With a raft of data due next week, how will other economies in emerging Europe fare? According to Capital Economics, both the Czech Republic and Hungary have real reason to worry – with the Czech Republic likely to be the first country in the region to fall back into recession.
William Jackson, analyst at Capital Economics, notes that as one of the most open economies in eastern Europe, the Czech Republic was among the hardest hit by a slump in euro-zone demand at the end of last year. Jackson writes:
The EC’s Economic Sentiment Indicator (ESI) suggests that GDP contracted by around 1 per cent y/y in Q4. We think this probably overstates the extent of the slowdown. After all, monthly activity data suggest that output is not yet contracting in y/y terms and a weighted average of exports, retail sales and industrial production points towards more moderate GDP growth of around 0.5 per cent y/y in Q4, down from 1.2 per cent y/y in Q3. Nonetheless, this would still be equivalent to a contraction of 0.2 per cent over the quarter which, coming on the back of a 0.1 per cent q/q fall in GDP in Q3, would make the Czech economy the first in Emerging Europe to slip back into a technical recession.
The ESI suggests the Hungarian economy also contracted by around 1 per cent year on year.
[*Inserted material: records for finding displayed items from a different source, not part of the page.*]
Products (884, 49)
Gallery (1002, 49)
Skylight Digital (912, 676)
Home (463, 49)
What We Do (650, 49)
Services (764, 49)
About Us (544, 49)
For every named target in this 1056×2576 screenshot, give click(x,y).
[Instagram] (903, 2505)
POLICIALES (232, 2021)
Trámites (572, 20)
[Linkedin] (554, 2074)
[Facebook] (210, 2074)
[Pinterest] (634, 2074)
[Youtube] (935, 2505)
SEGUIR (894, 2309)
Jackson reckons that here, too, the survey data exaggerate the downturn because of negative news at home and abroad towards the end of 2011. Nonetheless, monthly activity figures suggest a sharp fourth quarter contraction of around 0.8 per cent.
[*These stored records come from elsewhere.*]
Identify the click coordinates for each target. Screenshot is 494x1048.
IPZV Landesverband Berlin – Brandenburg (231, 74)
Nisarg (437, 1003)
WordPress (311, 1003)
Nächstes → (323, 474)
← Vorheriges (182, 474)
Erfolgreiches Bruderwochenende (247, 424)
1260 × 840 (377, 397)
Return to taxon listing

And looking to the future, it gets worse still for both economies:
The big question is whether these data will mark the beginning or the end of the worst. A general improvement in January’s survey data, notably the PMIs, point towards a pick-up in activity at the start of Q1. Nonetheless, we think it would be premature to suggest that the region’s prospects have turned the corner. In fact, not all the survey results have improved – the ESIs have worsened in the CzechRepublic and Hungary, suggesting that Q4’s data may be the brink of a deeper recession, particularly in Hungary.
Estonia’s 4 per cent growth came in well behind the 6.1 per cent consensus of analysts surveyed by Bloomberg. That’s particularly disappointing because the Baltic nation was the European Union’s fastest grower in the EU over the whole of 2011 – with its GDP rising 7.5 per cent. Meanwhile, Lithuania posted its first GDP slowdown in more than a year in the fourth quarter, contracting 0.9 percent from the previous three months.
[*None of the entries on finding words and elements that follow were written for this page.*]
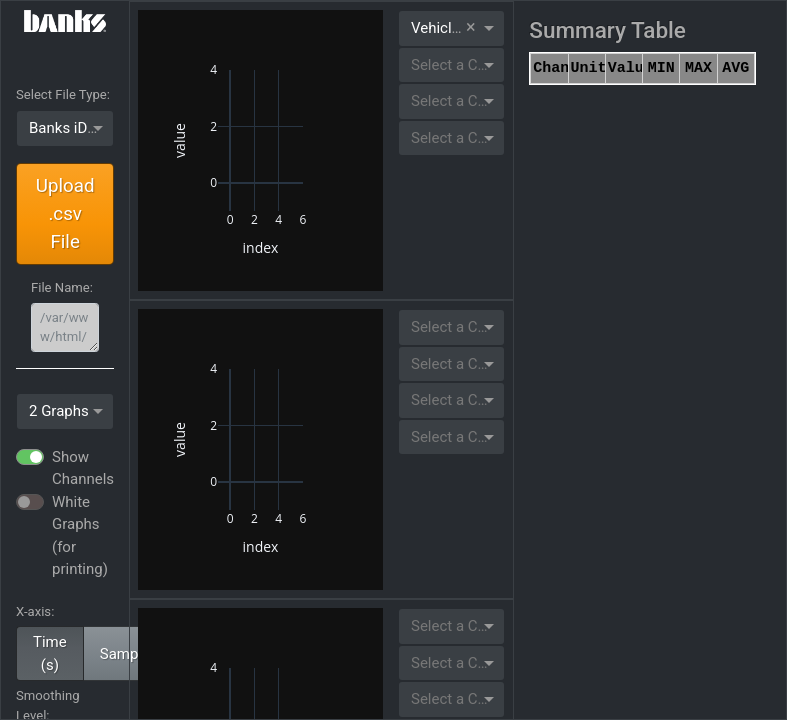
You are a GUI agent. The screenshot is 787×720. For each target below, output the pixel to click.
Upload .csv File (65, 214)
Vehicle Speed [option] (458, 28)
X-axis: (35, 611)
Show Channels (83, 468)
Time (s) (50, 653)
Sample (125, 654)
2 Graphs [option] (59, 411)
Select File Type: (63, 94)
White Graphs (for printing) (80, 536)
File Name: (62, 287)
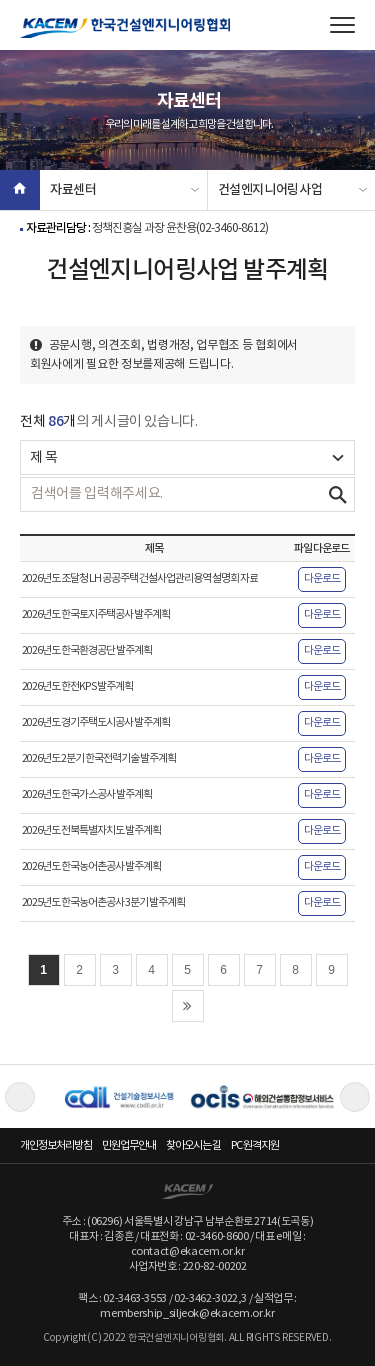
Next (355, 1097)
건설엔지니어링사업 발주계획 (270, 196)
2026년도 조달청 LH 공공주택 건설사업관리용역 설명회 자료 (140, 579)
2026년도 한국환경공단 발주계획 (87, 651)
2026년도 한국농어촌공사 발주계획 (91, 867)
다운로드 (322, 579)
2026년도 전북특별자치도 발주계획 (91, 831)
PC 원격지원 (255, 1145)
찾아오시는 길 (193, 1145)
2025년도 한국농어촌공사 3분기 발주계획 (103, 903)
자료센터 (73, 190)
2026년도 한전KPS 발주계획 (77, 687)
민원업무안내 (129, 1145)
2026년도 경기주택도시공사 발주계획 (96, 723)
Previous (20, 1097)
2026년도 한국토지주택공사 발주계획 (96, 615)
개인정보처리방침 (56, 1145)
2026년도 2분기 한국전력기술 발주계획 (99, 759)
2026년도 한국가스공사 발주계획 (87, 795)
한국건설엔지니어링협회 (125, 28)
“The cycle seems to have turned [in Estonia],” Annika Lindblad, an economist with Nordea AB in Helsinki, told Bloomberg. “We expect the weak economic environment to continue weighing on growth, especially in the first half of 2012, as export demand remains weak and the uncertainty in the euro area and the weakening economy weigh on confidence.”
Capital Economics echoes that bearish sentiment, arguing that if, as it expects, the euro is further called into question, there may be even worse to come in emerging Europe. Jackson concludes:
Against this backdrop, the growth outlook for Emerging Europe is challenging, to say the least. Our forecasts for growth (or otherwise) remain well below consensus.